I wiesz co mi na to Heniutek?

- A podasz mi na nie wymiary? Oj, znaczy namiary - wybacz mi lapsusa - to wszystko przez te bliskości… językowe! Znaczy - związki…, które z niczem, poza frazeologią, się nie wiążą…, absolutnie!

Pomyślałam (o tech związkach, z przeproszeniem, frazeologicznych), że Freud by się uśmiał! A głośno zapytałam, w związku z czym on o tech związkach i wymiarach… (upsss!) namiarach się wyrywa, niczem serce z młodej piersi do mariażu. A on mnie na to, że te wymiary (upsss!) namiary, to mu tak od chcenia (upsss!) od niechcenia do głowy przyszły i że tak w ogóle to on nic nie chciał przez to złego wyrazić. I że wyraźnie to ja jestem zazdrosna, bo stara, a głupia, a on nie jara się (upsss!) nie jarzy, czemu.

 No trzymajcie mnie mocno, bo jak zaraz puszczę…, czego nie utrzymam, to mu żadna filozofia, ani psychologia tem bardziej, nie pomoże, co daj Boże!
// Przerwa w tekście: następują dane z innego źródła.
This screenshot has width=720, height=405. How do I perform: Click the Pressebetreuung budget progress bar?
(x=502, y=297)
Bo każden jeden Heniutek, to filozof-kanciarz, a przemądrzały jakby się Kant’a naczytał, albo innego Plutona. Ale nie zdążyłam puścić…, tego co mą klatę przepełniło, bo mi dech zaparło, gdy znienacka zapytał:

- Kochanie, a czy ty byś...?

No, cholercia, myślę! Jak on tak może - kobiecie - “byś”!? Stary byk, ja też już nie sarenka… A on dalej leci z tem swojem monologiem żałosnem:

- Czy ty byś mogła o tech młodech piersiach zmilczeć? Bo chyba zmierzasz do kości - niezgody, które aż w oczy się u ciebie rzucają, a wiesz, że to mizerne jest…
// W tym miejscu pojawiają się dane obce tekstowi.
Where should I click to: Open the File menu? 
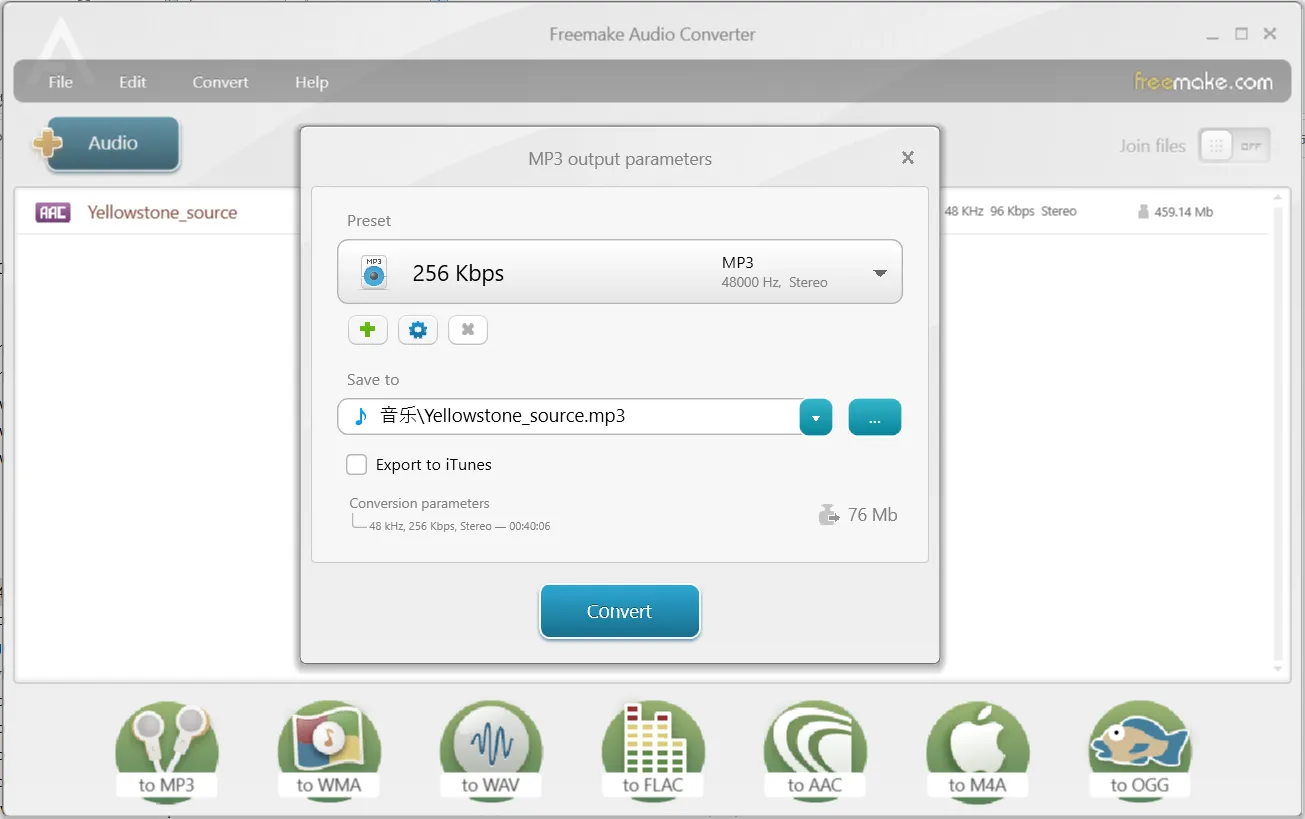pos(61,82)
Tu aż lapek mnie się zamknął z hukiem, zrobił przeciąg, że aż mi papiloty zdarł z głowy! Więc udałam się do lustra! Patrzę! No patrzeć nie mogę! No cycki (upsss!) witki opadają! Bo kiedyś to były inne… te lustra! A dzisiejsze, to tani (a właściwie drogi!) chwyt marketingowy! Wyszczuplające, aby kobitki je chętniej kupowały! Zdenerwowałam się strasznie tym świeżym olśnieniem, lustro zdjęłam, za szafę wcisnęłam…, bo nie dam się zwariować przecież, a już tem bardziej robić w balony (upsss!) w balona!
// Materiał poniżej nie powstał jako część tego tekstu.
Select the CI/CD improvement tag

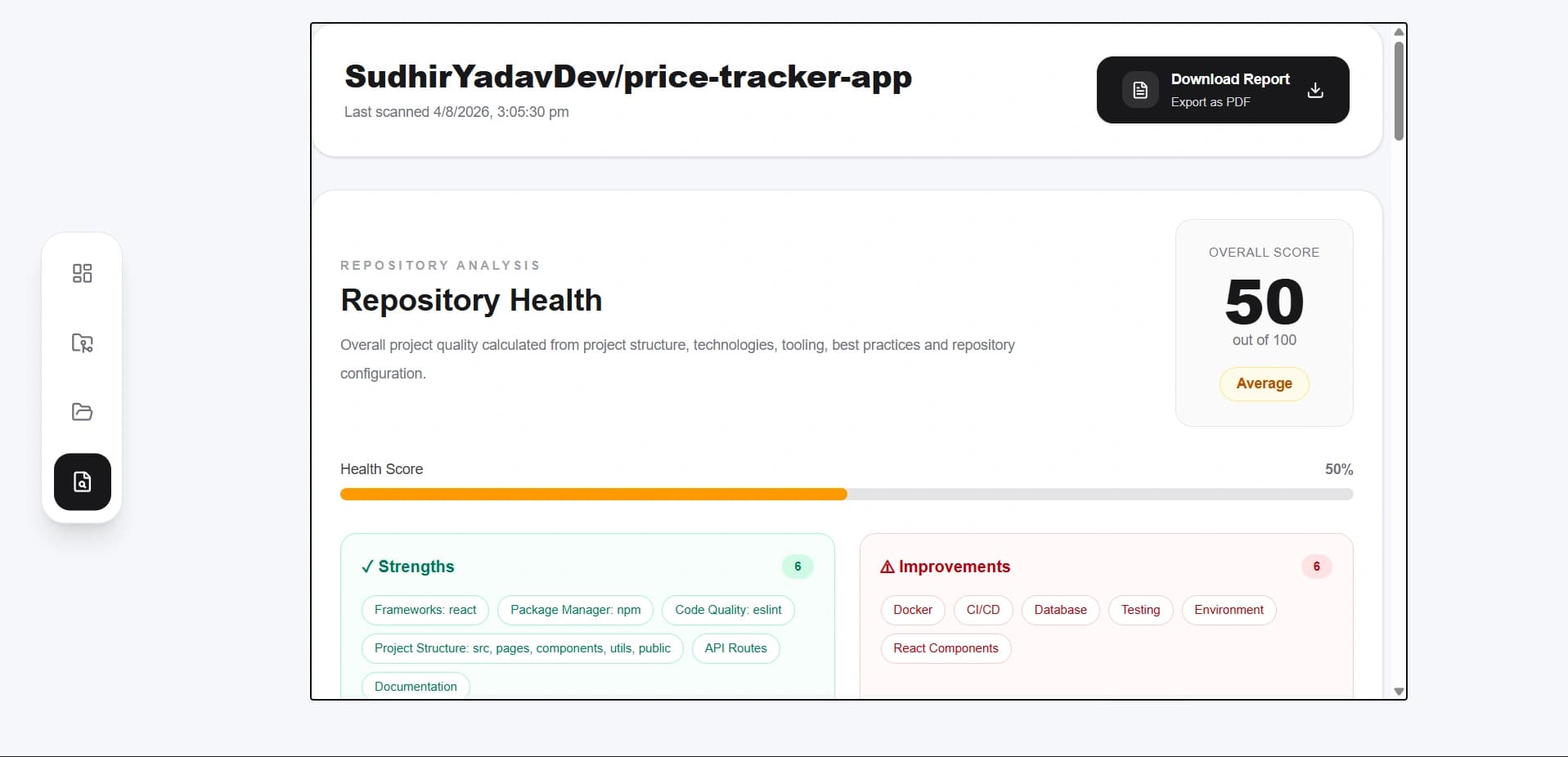983,610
A teraz lecę! Otworzyli po sąsiedzku nowy sklepik z bielizną… Muszę czemś wypełnić... lukę… po Heniutku, bo w związku z jego wymiarami (upsss!) zamiarami umniejszenia mojech walorów, to ja mu szybko na czatowe zaczepki nie odpowiem! A potem to mu powiem…!

Do następnego czatu!


Obsługiwane przez usługę Blogger.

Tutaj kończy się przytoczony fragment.